PROBLEM: Rewrite the daylight saving time text starting at "But for a few" and ending at "in the environment.", changing "biological clock" to "body clock".

DOCUMENT TEXT:
= = =
Twice a year, people in the United States wake up on Sunday morning and begin the ritual of setting all the clocks in the house forward or backward one hour.
While cell phones with their automatic clocks have made this chore easier, it can take days for your body to catch up with this artificial time change.
“There are some studies that suggest that the start or end of daylight saving time (DST) could have an impact on sleep — more so springing forward than falling backward,” Dr. Harneet Walia, a sleep disorders specialist at the Cleveland Clinic, told Healthline.
Of course, the sleep disruption caused by a DST shift pales in comparison to flying to another continent or partying all night long.
“Compared to social jet lag, true jet lag, or shift work — those are big shifts in the circadian rhythm — this is considered a minute shift, but it could have some impact on your body,” said Walia.
The spring and fall time change is large enough to put your internal clock — circadian rhythm — out of sync with the world around you, with a whole host of ripple effects.
Much of this research is mixed, but the groggy feeling you may feel on Monday morning after the time change is very real.
Falling back hard for early risers
In the fall, many people look forward to grabbing an extra hour of sleep when DST ends.
“People who are sleep-deprived may actually feel some benefit immediately — they may be able to sleep longer,” said Walia, “but there are some studies which show that after a few days, their sleep efficiency may be disrupted.”
Research shows that short sleepers — those who sleep less than 7.5 hours a night — may experience the most sleep disruption when DST ends.
“Early-morning risers — or larkers — may have more difficulty adjusting to the change,” said Walia. “It could take a few days to a week for them to adjust to the one-hour shift that the body goes through.”
In lab studies, short sleepers, who tend to be early risers, went to bed earlier and woke later — which meant they got more sleep than usual.
But for a few days after the time change, they also took longer to fall asleep and were more likely to wake up in the middle of the night.
Short sleepers’ attempts to go to bed earlier can also be hampered by night owl friends and family who will try to convince larks to stay up beyond their new 8 pm bedtime.
In the spring, late risers will get their turn, though, with the “loss” of one hour affecting them for a week or longer.
Internal clock tied to sunlight
Changing the clocks in your house is easy.
Changing your biological clock is hard.
Like a cell phone that sets its clock to a signal from the phone company, your internal clock synchronizes to signals in the environment.
The strongest signal is light, both sunlight and artificial light.
Social cues can also affect your internal clock, such as when your alarm goes off or when you drive to work each day. But some research suggests that these aren’t enough by themselves — you also need light signals.
Night workers have a hard time sleeping during the day because they can usually still see sunlight. This makes their body think it’s time to be awake.
= = =
(Stored items)
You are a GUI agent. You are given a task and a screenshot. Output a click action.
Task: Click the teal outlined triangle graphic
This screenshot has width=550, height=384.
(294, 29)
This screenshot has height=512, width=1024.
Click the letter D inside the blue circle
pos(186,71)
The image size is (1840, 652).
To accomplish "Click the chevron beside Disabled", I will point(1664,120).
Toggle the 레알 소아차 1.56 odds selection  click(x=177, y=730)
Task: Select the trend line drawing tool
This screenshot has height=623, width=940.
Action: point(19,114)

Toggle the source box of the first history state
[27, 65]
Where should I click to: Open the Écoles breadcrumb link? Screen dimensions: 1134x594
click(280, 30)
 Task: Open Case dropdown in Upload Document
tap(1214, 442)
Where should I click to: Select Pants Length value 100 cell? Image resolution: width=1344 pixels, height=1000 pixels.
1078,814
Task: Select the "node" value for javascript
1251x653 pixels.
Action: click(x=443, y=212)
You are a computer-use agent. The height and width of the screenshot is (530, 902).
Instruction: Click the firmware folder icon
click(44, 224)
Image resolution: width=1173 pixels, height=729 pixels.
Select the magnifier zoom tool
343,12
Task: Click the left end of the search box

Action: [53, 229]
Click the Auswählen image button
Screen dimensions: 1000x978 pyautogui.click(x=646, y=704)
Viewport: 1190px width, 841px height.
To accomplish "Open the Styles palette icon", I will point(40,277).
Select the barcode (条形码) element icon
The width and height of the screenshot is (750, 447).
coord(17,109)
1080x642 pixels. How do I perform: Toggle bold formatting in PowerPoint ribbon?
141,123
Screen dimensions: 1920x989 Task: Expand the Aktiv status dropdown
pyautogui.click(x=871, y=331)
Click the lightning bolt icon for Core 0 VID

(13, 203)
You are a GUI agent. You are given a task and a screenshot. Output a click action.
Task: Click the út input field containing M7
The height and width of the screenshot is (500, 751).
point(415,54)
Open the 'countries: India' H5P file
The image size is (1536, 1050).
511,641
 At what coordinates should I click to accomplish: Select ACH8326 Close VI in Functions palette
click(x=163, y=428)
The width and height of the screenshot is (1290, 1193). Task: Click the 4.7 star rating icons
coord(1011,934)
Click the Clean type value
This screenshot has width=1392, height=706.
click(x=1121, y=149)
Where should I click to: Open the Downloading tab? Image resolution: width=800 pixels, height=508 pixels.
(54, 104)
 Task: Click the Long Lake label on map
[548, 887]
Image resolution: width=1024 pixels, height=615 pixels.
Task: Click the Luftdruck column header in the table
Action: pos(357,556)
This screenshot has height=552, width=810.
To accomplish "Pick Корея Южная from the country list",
= = =
WORKED SOLUTION:
But for a few days after the time change, they also took longer to fall asleep and were more likely to wake up in the middle of the night.
Short sleepers’ attempts to go to bed earlier can also be hampered by night owl friends and family who will try to convince larks to stay up beyond their new 8 pm bedtime.
In the spring, late risers will get their turn, though, with the “loss” of one hour affecting them for a week or longer.
Internal clock tied to sunlight
Changing the clocks in your house is easy.
Changing your body clock is hard.
Like a cell phone that sets its clock to a signal from the phone company, your internal clock synchronizes to signals in the environment.